Because what separates us from God isn’t just sin—it’s shame. It’s the belief that we’ve gone too far, failed too badly, doubted too deeply. But resurrection is God saying, “You’re wrong. I already went farther.”
The late Episcopal priest, The Rev.Robert Capon puts it like this:
“Grace works without requiring anything on our part. It’s not expensive. It’s not even cheap. It’s free.”[iii]
And The Rev. Fleming Rutledge reminds us:
“The resurrection is not a set piece. It is not an isolated demonstration of divine dazzlement. It is not to be detached from its abhorrent first act. The resurrection is, precisely, the vindication of a man who was crucified.”[iv]
It is the manifestation of a cosmic victory, not the cancellation of a tragedy.
The cross doesn’t get erased on Easter—it gets lit from behind.

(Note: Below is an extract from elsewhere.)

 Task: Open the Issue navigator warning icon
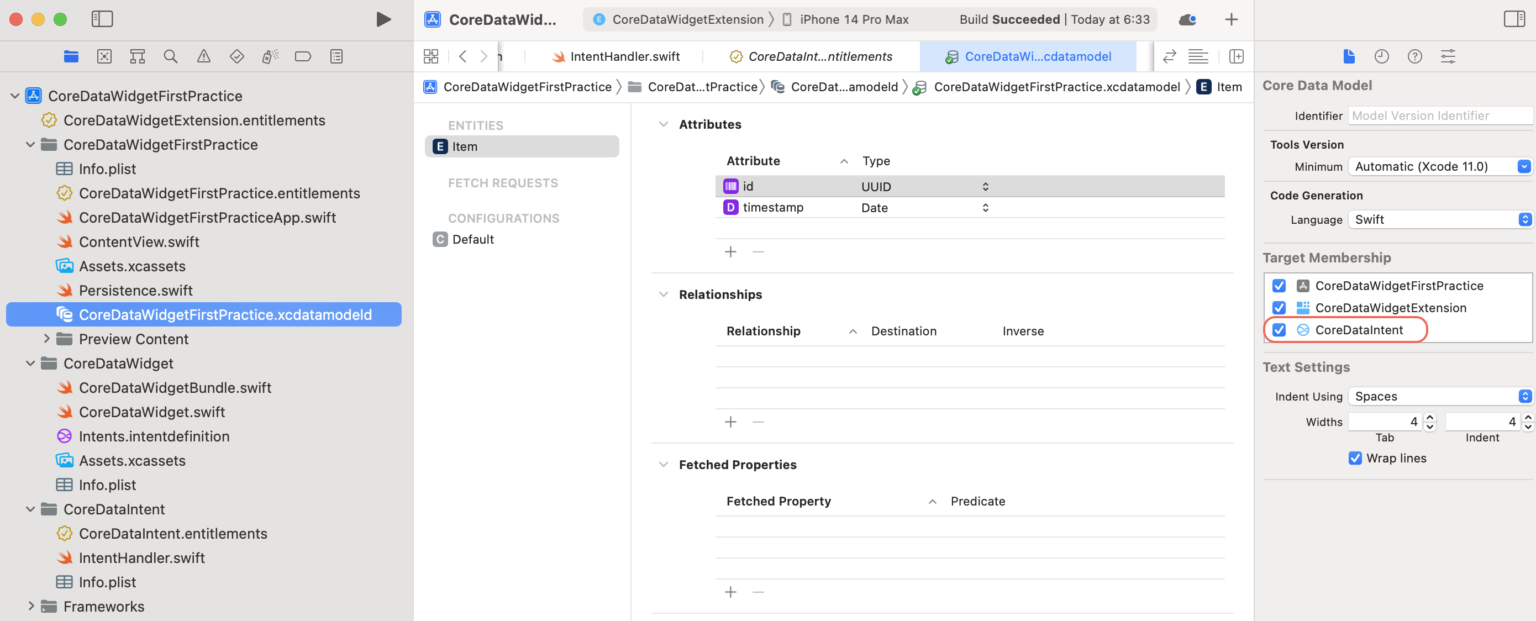click(204, 57)
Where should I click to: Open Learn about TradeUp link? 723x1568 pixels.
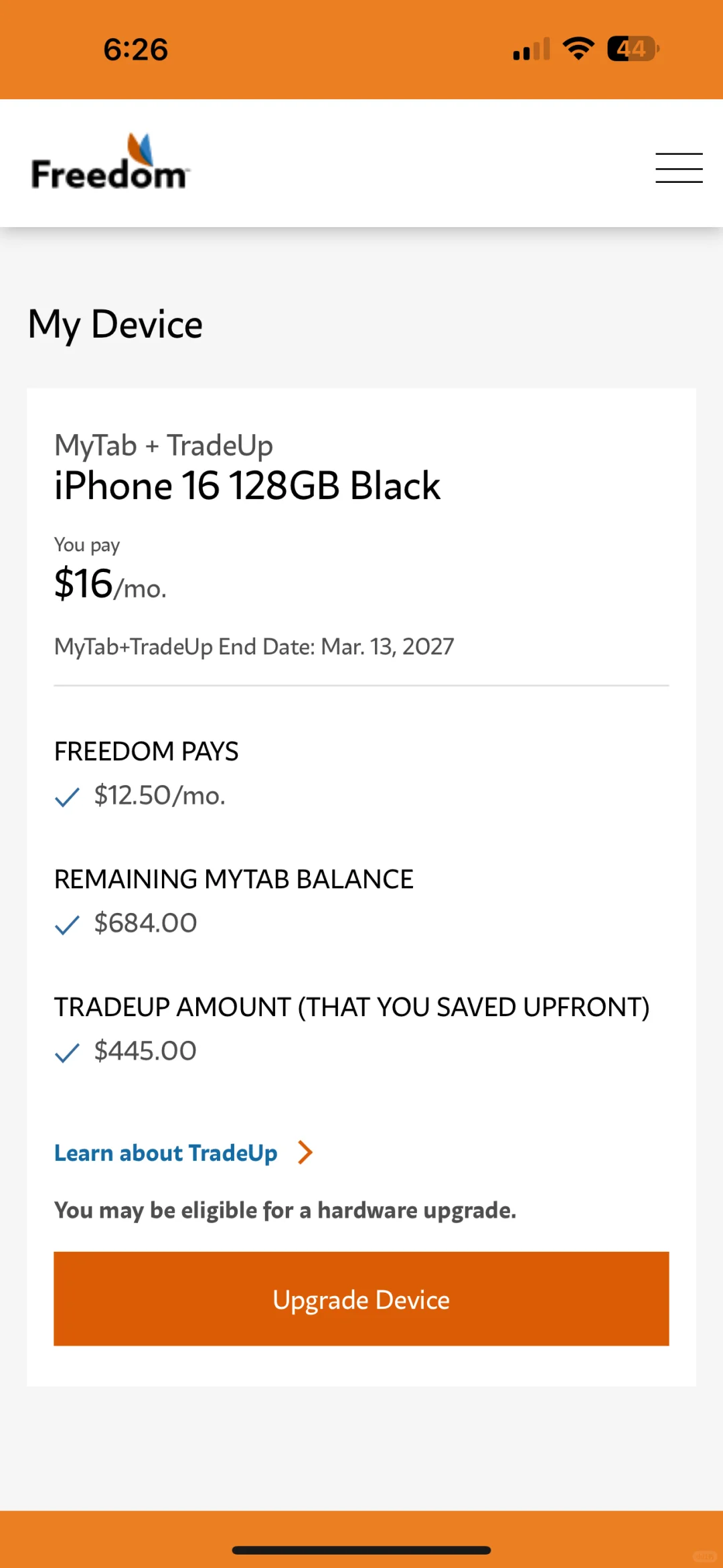click(x=165, y=1153)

The Resurrection isn’t Jesus putting a bow on a tragedy. It’s God taking the full weight of death, betrayal, fear, and shame—and breaking it open from the inside.
This is what makes Easter matter: not that it’s believable, but that it’s true.
True for all of us.
True for every kind of failure and every kind of faith.

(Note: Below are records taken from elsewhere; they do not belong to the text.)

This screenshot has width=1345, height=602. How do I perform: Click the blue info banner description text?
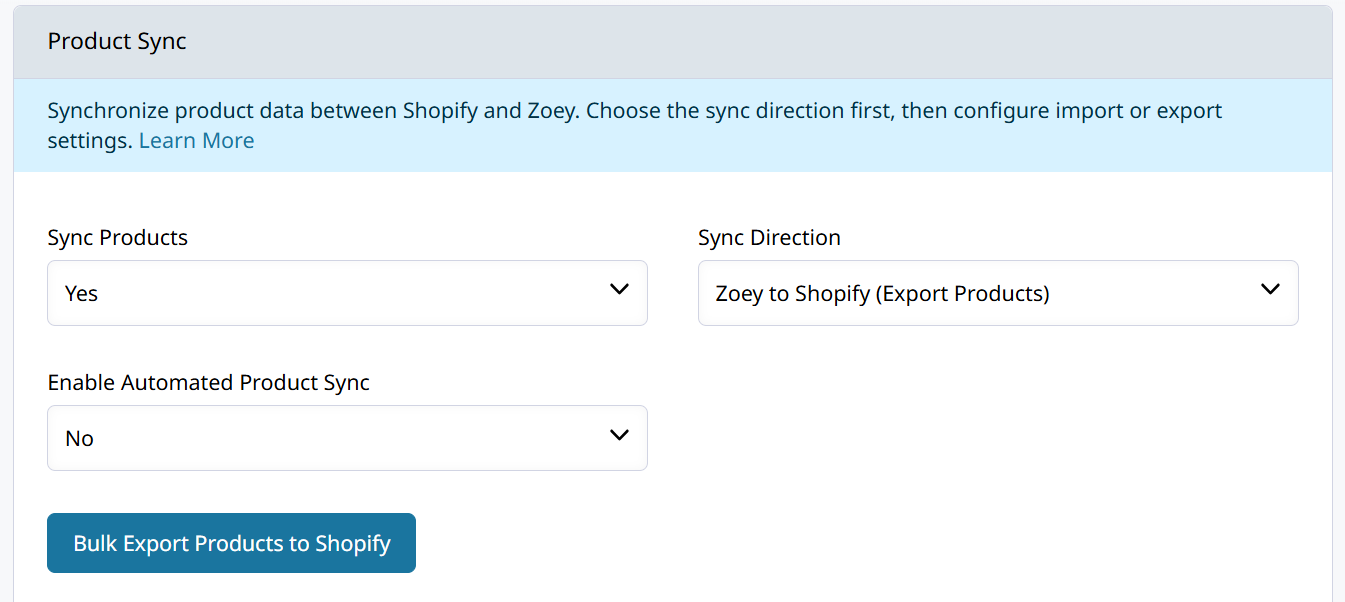(x=635, y=125)
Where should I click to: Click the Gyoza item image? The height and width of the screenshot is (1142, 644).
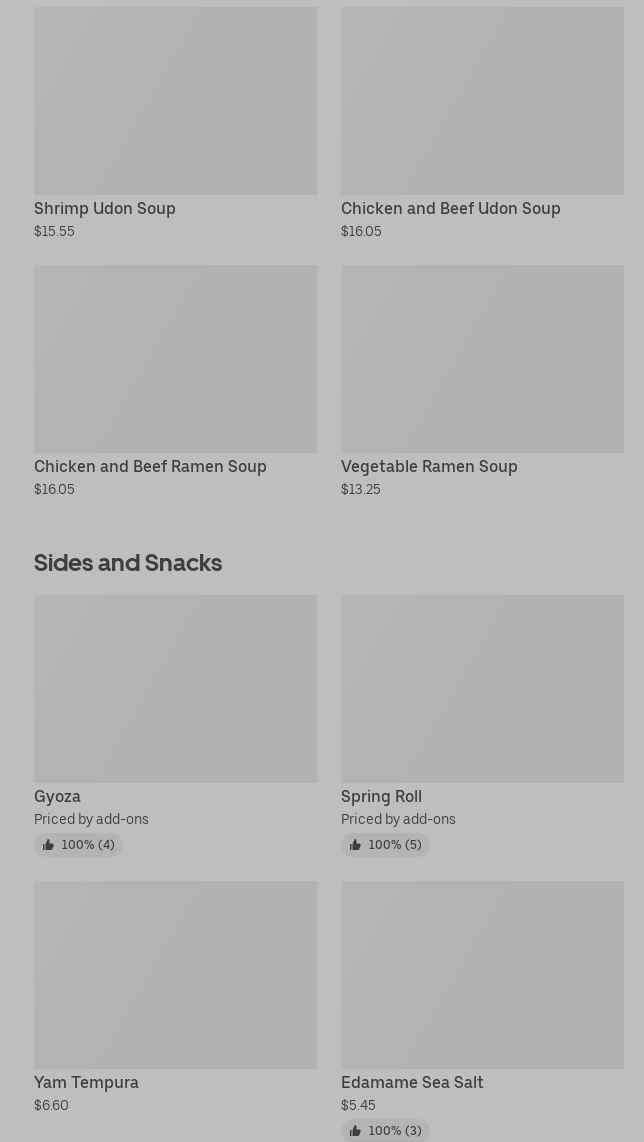point(175,688)
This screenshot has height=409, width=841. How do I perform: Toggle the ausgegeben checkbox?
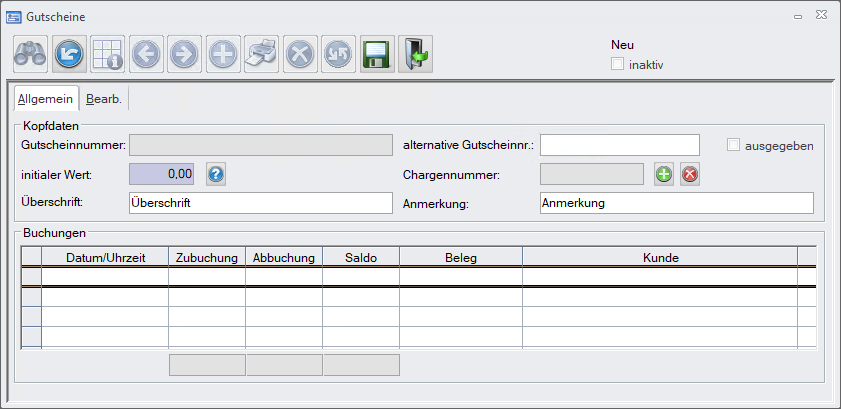(734, 145)
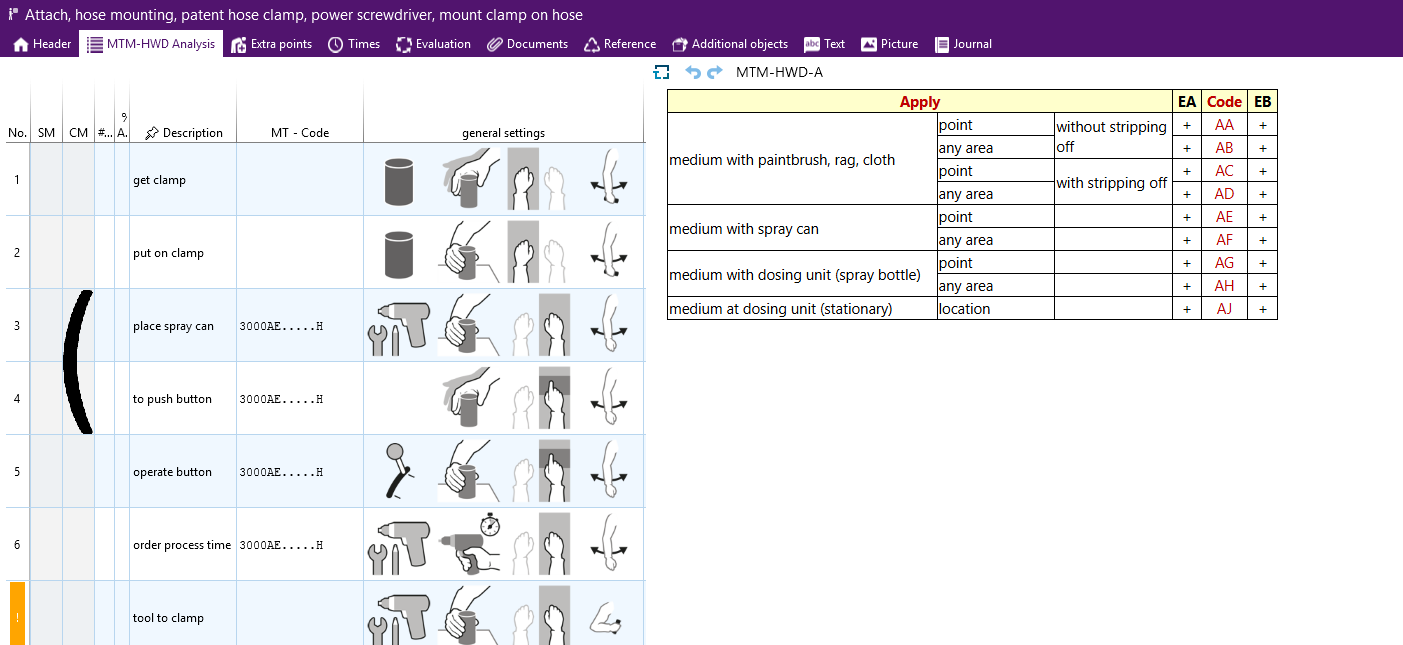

So maybe ketchup isn’t the worst metaphor after all. Not because it’s clever or funny (though many of you were worried about where this sermon was going). But because it’s ordinary. It’s always there. It meets every taste and doesn’t discriminate. It doesn’t try to be impressive. It just shows up and makes everything else taste more like itself.
Jesus doesn’t wait for belief to show up. He shows up to bring it with him
That’s the resurrection: not boutique grace, not gourmet faith, not salvation reserved for the religiously articulate.
It’s grace that meets the whole of who we are—sweet, sour, bitter, hopeful, grieving—and says:
“He is not here. He has risen.” [v]
So come.
Come with your spices.
Come with your doubt.
Come with the things you think separate you from God.
Come hungry.
The table is set. And despite how I started this sermon, there’s no ketchup. But, here, adorning the table are two ordinary things—bread and cup—because it is through these two ordinary items that we touch and taste the extraordinary reality Easter. The good news is that we don’t need to change ketchup, nor do we need to change Easter, because Easter changes us.
[i] Luke 24:5
[ii] Lue 24:11
[iii] Robert Capon, The Romance of the Word: One Man’s Love Affair with Theology. Grand Rapids, MI: Eerdmans, 1995. Page 10.
[iv] Rutledge, Fleming. The Undoing of Death. Grand Rapids: Eerdmans, 2002, p. 192.